Coincidentally, the imposition of the Emergency is commemorated in the month of June, as is the birthday of one of its biggest names, George Fernandes. One is on the 3rd of June and the other on the 25th. A group of his colleagues recently celebrated these events on his birthday but highlighted his role in the Emergency together and rightly so, since George is never one to make a fuss about a personal matter like a birthday.

It is strange for all who are closely associated with him to commemorate and celebrate anything concerning him while he is not yet gone from their midst. And yet he could not have gone more completely both in terms of free access and in cognitive abilities and memory. In the limbo-like condition of unknowing, which is the tragedy and horror of Alzheimer’s disease, there is the dilemma of whether one speaks about his thoughts and ideas in the past or in the present tense, because while the mind has gone the person has not.

George is fiercely against any form of self-aggrandizement. He hated the trend of huge cut-out figures of politicians that proliferated from the late 1980s. When a young tribal political worker from Madhya Pradesh wanted a huge sum of money to have cut-outs of his own image during an election campaign George refused and gave him a mouthful. The person switched to another party along with his wife. They could soon be seen with newly acquired gold jewellery. He always grumbled if people put his picture on party posters during elections, muttering that people should be concerned with the name of the party and the election symbol and not a person. He mocked those hoardings that have line ups of mug shots of every leader from the Prime Minister and party president to the ward representative, congratulating an aspiring leader for being appointed to a petty party post. He had contempt for “letterhead and visiting card” netas who need such paper trappings for recognition, because he deduced they obviously did no recognisable public work. He was a person who fought from the streets and pavements up to the point when he could call a total strike in Mumbai on the strength of a phone call, and to being a Union Minister for Communications, Industry, Railways, Kashmir Affairs, and Defence at different times, without money, family name, religious affiliation or caste to back him. It was clear why he can be forgiven for having no sympathy for those who wanted “props” to do politics to supposedly serve the people.

## Collected material
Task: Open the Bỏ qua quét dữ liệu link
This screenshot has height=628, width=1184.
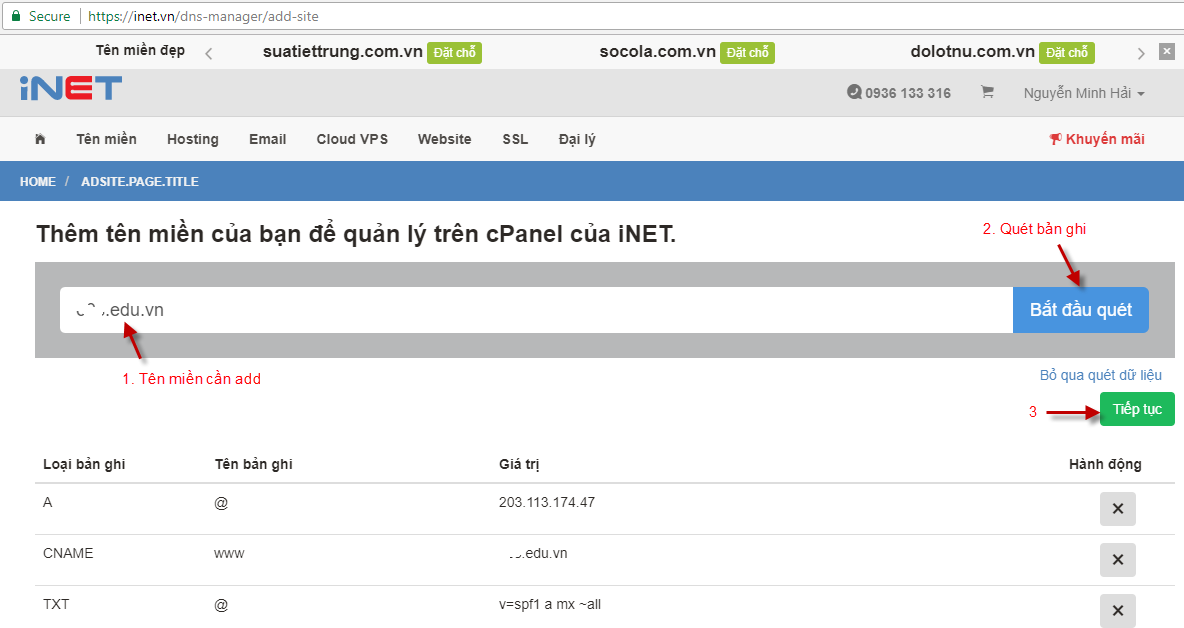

## Exercise set
**1.** In the excerpt about George Fernandes, what trend that spread from the late 1980s did he hate?
**2.** Rewrite the paragraph of the George Fernandes excerpt that begins "George is fiercely against" as a short bulleted list that keeps its main facts.
**3.** Continue the excerpt about George Fernandes from its last sentence.

## Answers by item
**1.** He hated the trend of huge cut-out figures of politicians.

**2.**
- George is fiercely against any form of self-aggrandizement and hated the huge cut-out figures of politicians that spread from the late 1980s.
- He refused a young tribal political worker from Madhya Pradesh who wanted a huge sum for cut-outs of his own image during an election campaign. The worker and his wife switched to another party and were soon seen with new gold jewellery.
- He grumbled when his picture went on party posters, saying people should care about the party's name and election symbol, not a person.
- He mocked hoardings lined with leaders' mug shots congratulating someone on a petty party post, and scorned "letterhead and visiting card" netas as people who did no recognisable public work.
- He rose from the streets to being able to call a total strike in Mumbai with a phone call, and served as Union Minister for Communications, Industry, Railways, Kashmir Affairs, and Defence, without money, family name, religious affiliation or caste behind him.
- This explains his lack of sympathy for those who needed "props" to do politics.

**3.**
Against this background, the loyalists who held programmes in his name this year need to be faulted for one misstep and one misrepresentation of fact. Firstly, they have widely publicised their demand for George to be awarded the Bharat Ratna for his struggles for the working classes of this nation. While their sentiments can be appreciated, George would be horrified at this demand and roundly tick them off if he was aware of it. He was one of the motivating forces in the Janata Party government that enabled Morarji Desai to abolish these state-given awards as a colonial practice that encouraged sycophancy and lobbying. True to its nature, the Congress government restored the practice when it returned to power in 1980.

The present loyalists are part of the die-hard socialist group that never accepted George’s political actions in creating the NDA, defeating the Congress, and bringing the BJP to centre stage, although friendships between Dr Ram Manohar Lohia, George Fernandes and RSS leaders like Nanaji Deshmukh, Kushabhau Thakre and a host of senior RSS stalwarts were accepted. They had willingly accepted political alliances when the Jan Sangh was a part of the Janata Party government and the BJP gave outside support to the National Front government of V.P. Singh. However, since NDA I, and post the Babri Masjid incident, those who had no role to play in party politics remained antagonistic towards George’s political closeness to the BJP and his long standing friendships with RSS leaders.

During the present commemorative activities they highlighted their opposition to the RSS without realising it was contradictory to the views and actions of the person they were celebrating. It did not seem fair to use a person as a convenient prop for their politics when he is still very much around but cannot speak for himself.